Os chamados contratos de soja verde são uma modalidade de derivativo agrícola, também chamado de contrato a termo, muito comum entre produtores rurais na comercialização de commodities, com intenção de reduzir riscos.
Esses contratos nada mais são que venda antecipada para entrega futura – em suma é um acordo para compra ou venda de certa quantidade de ativo, para entrega no futuro por um preço fixado na data presente.
O contrato a termo ou soja verde, busca a redução dos riscos do negócio, uma vez que, no momento do plantio, o agricultor já fixa os valores de venda com o comprador, geralmente uma trading ou cooperativas, ocorrendo a liquidação em momento certo no futuro, de modo a não sofrer prejuízos em decorrência da variação do preço das mercadorias, deixando de comprometer sua operação.
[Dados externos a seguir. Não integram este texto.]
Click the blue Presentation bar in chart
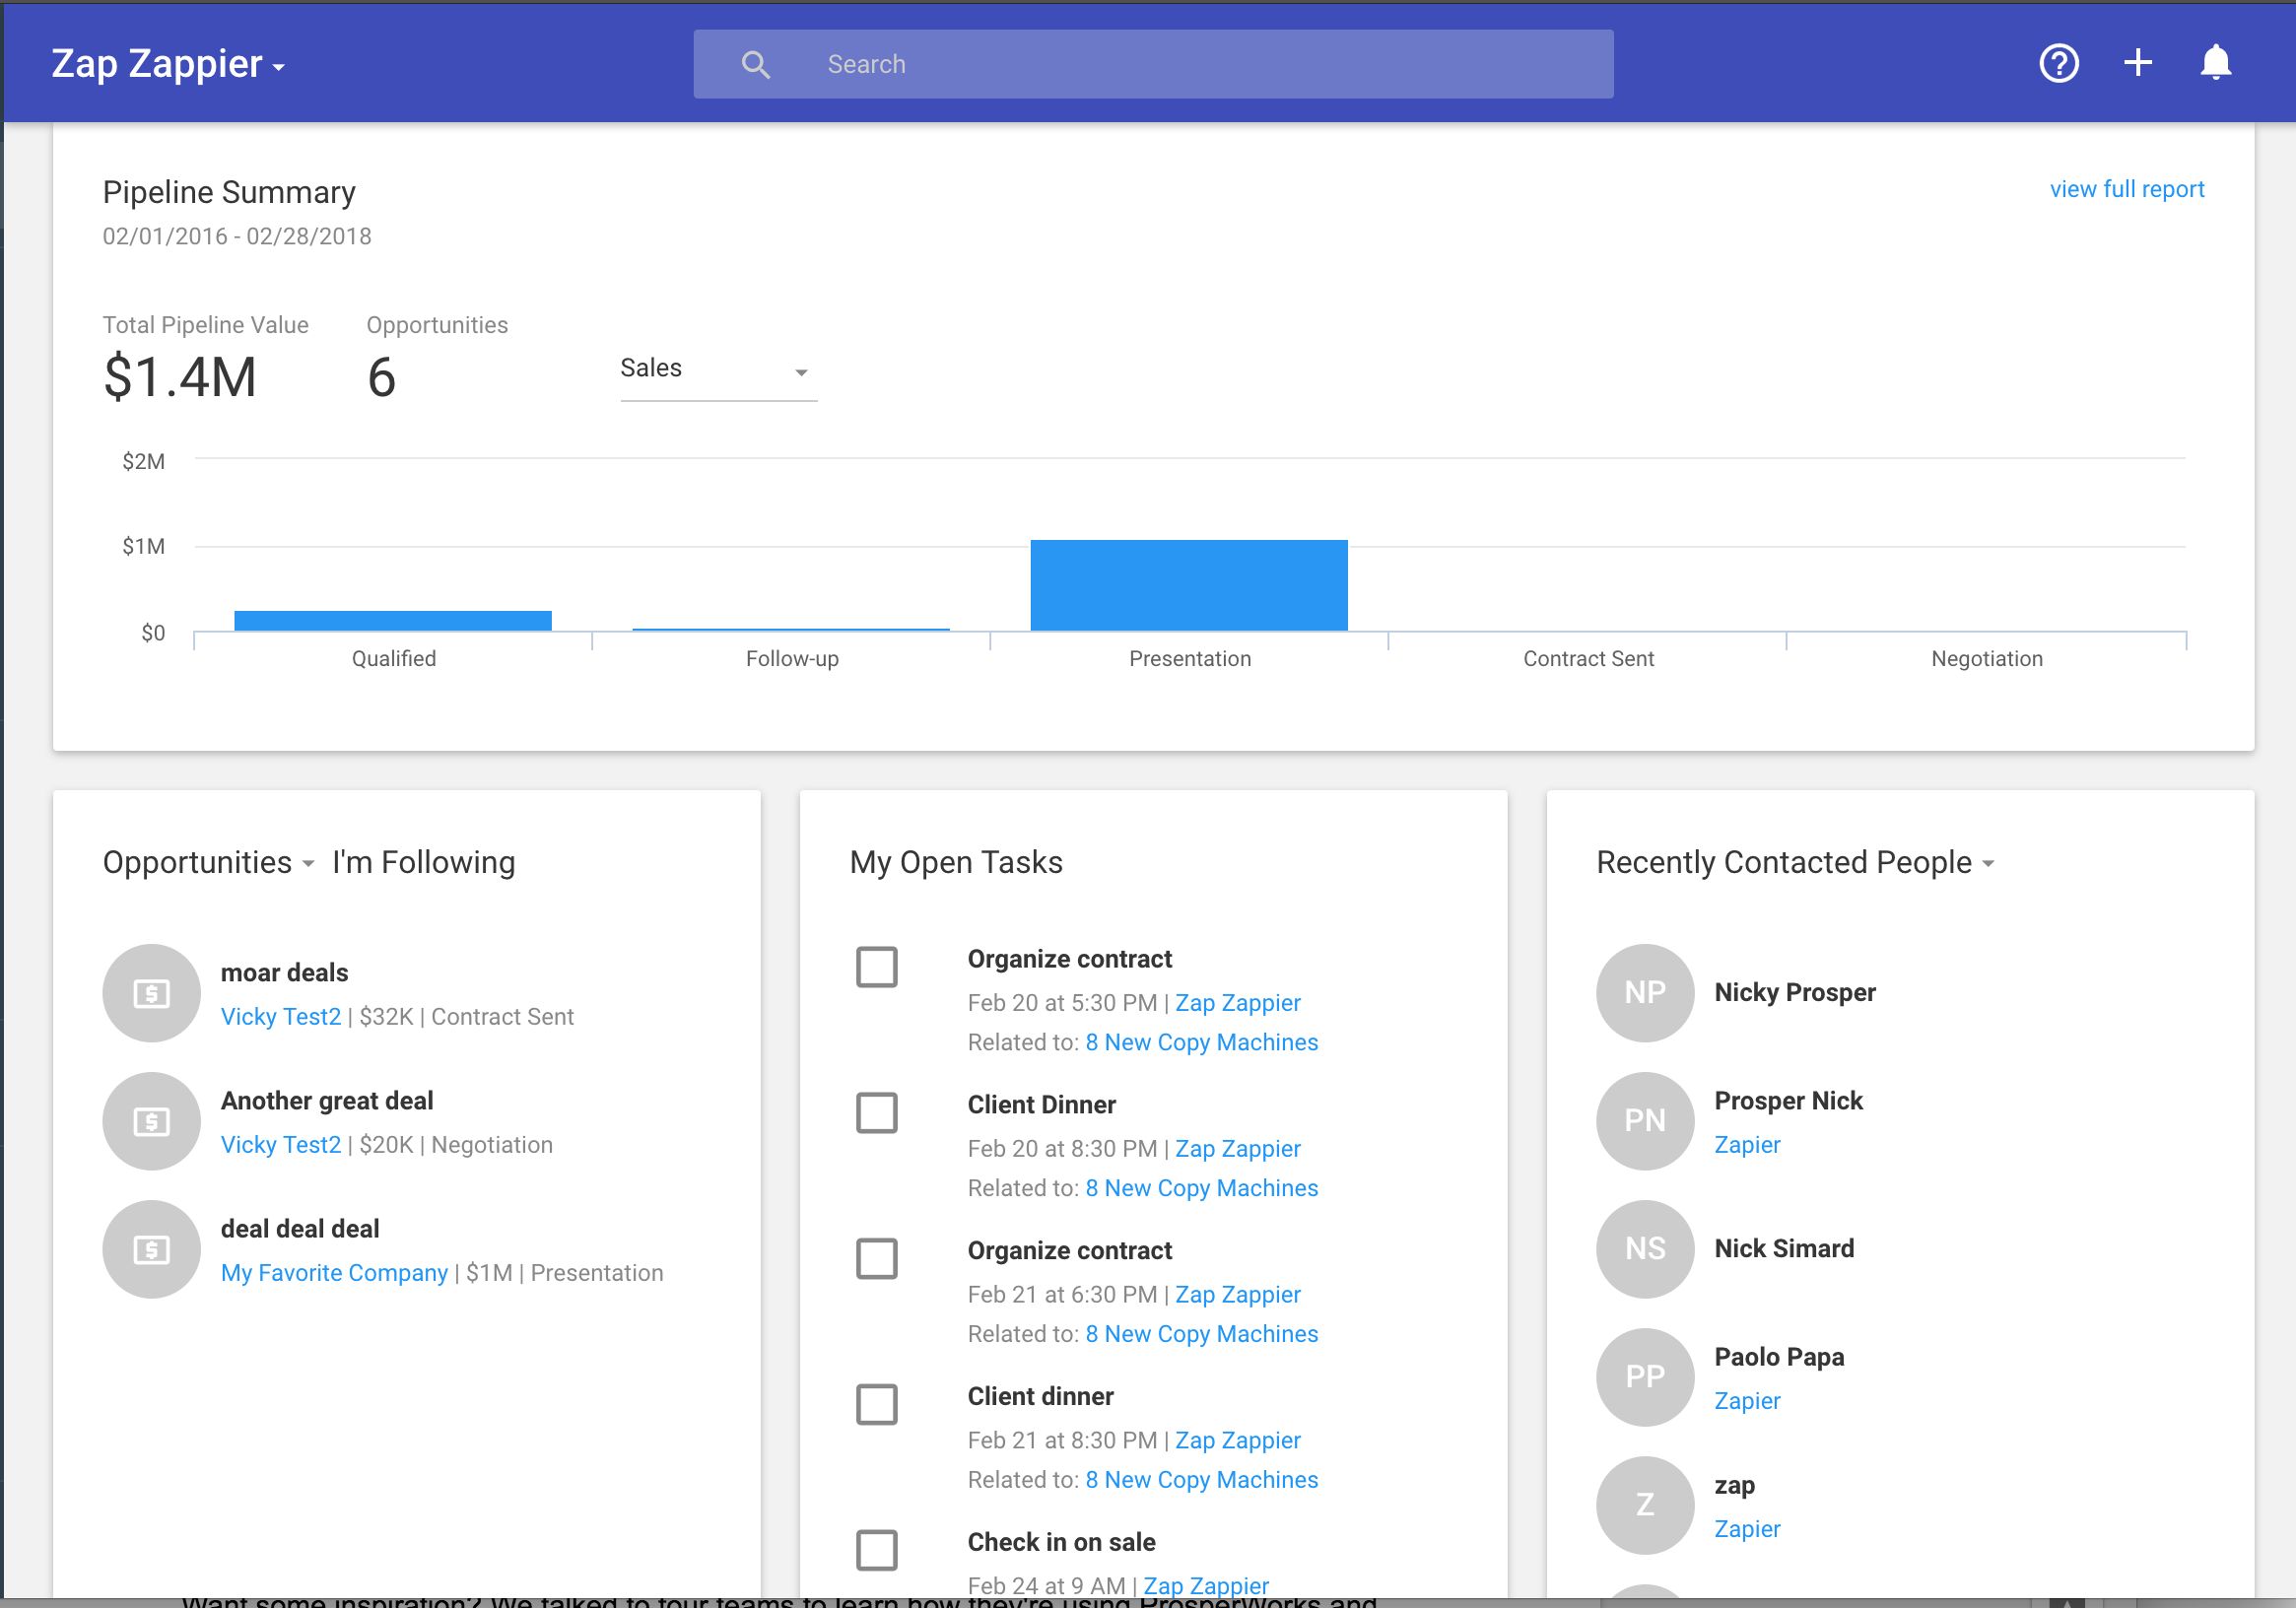 (1188, 585)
Geralmente o pagamento ocorre no vencimento do contrato, momento em que é realizada a entrega da produção, mas é possível que conste no contrato uma antecipação de parte do pagamento ao produtor rural para viabilizar a produção, funcionando como uma espécie de financiamento.
É uma modalidade contratual benéfica, mas que é preciso ficar atento as questões de inadimplemento. O descumprimento contratual por parte do produtor rural ou da trading, incide em penalidades contratuais extremamente onerosas às partes.